Uma das maiores contribuições de Kornberg foi ter flagrado a transcrição em ação. Ele foi o primeiro a mostrar como acontecem os mecanismos desse processo em escala molecular nos organismos eucariotos. Ele obteve imagens cristalográficas detalhadas da transcrição que mostram a molécula de RNA em plena construção e apontam em detalhes a posição exata ocupada pelo DNA, pelo RNA e por uma enzima fundamental para o bom funcionamento da transcrição – a RNA-polimerase.

 

O método de criar cristais das moléculas biológicas para estudá-las é bastante comum hoje.
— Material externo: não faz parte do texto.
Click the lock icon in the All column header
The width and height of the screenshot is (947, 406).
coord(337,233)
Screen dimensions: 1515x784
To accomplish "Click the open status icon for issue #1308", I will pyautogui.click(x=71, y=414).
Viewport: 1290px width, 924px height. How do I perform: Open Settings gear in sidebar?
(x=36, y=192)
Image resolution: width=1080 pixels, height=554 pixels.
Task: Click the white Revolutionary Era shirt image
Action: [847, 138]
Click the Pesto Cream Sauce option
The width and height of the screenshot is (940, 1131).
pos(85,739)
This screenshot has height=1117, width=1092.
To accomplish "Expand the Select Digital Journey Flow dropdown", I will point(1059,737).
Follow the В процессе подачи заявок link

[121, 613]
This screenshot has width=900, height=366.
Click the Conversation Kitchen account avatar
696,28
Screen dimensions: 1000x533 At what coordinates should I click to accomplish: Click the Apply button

No entanto, ele só é usado para ‘fotografar’ moléculas individuais – não é trivial capturar uma reação química em curso, como fez Kornberg. Para ‘fotografar’ esse processo, Kornberg congelou a transcrição, removendo um dos blocos necessários para a construção do RNA. No ponto em que aquele ‘tijolo’ deveria ser inserido no RNA, o processo é interrompido e pode ser capturado por cristalografia de raios-X, que mostra a estrutura cristalina das diferentes moléculas envolvidas.

 

As imagens obtidas por Kornberg permitiram traçar um quadro detalhado do papel da RNA-polimerase e de diversas outras moléculas envolvidas no processo de transcrição, como os chamados fatores de transcrição e uma molécula conhecida como mediadora.

 

“O trabalho de Kornberg foi seminal em diversificados aspectos do fenômeno da transcrição, cobrindo uma gama de assuntos impressionante”, avalia J. Miguel Ortega. “Ele desvendou ainda complexos químicos intermediários entre as proteínas que se ligam ao DNA para ativar os genes e o complexo químico do qual participa a RNA polimerase. Esses trabalhos caracterizando o complexo mediador foram contribuições fortes de seu grupo de pesquisa.”

 

Atualmente, Kornberg continua a trabalhar com cristalografia, com o objetivo de identificar todos os fatores de transcrição e o complexo mediador em ação. Resta esperar que sua linhagem científica se perpetue. “Já que pai e filho nos revelaram o mecanismo de replicação de DNA e as bases químicas da transcrição do DNA em RNA mensageiro, quem sabe em alguns anos um outro Kornberg estaria recebendo um prêmio Nobel por revelar novos segredos relativos à síntese protéica?”, brinca Ortega.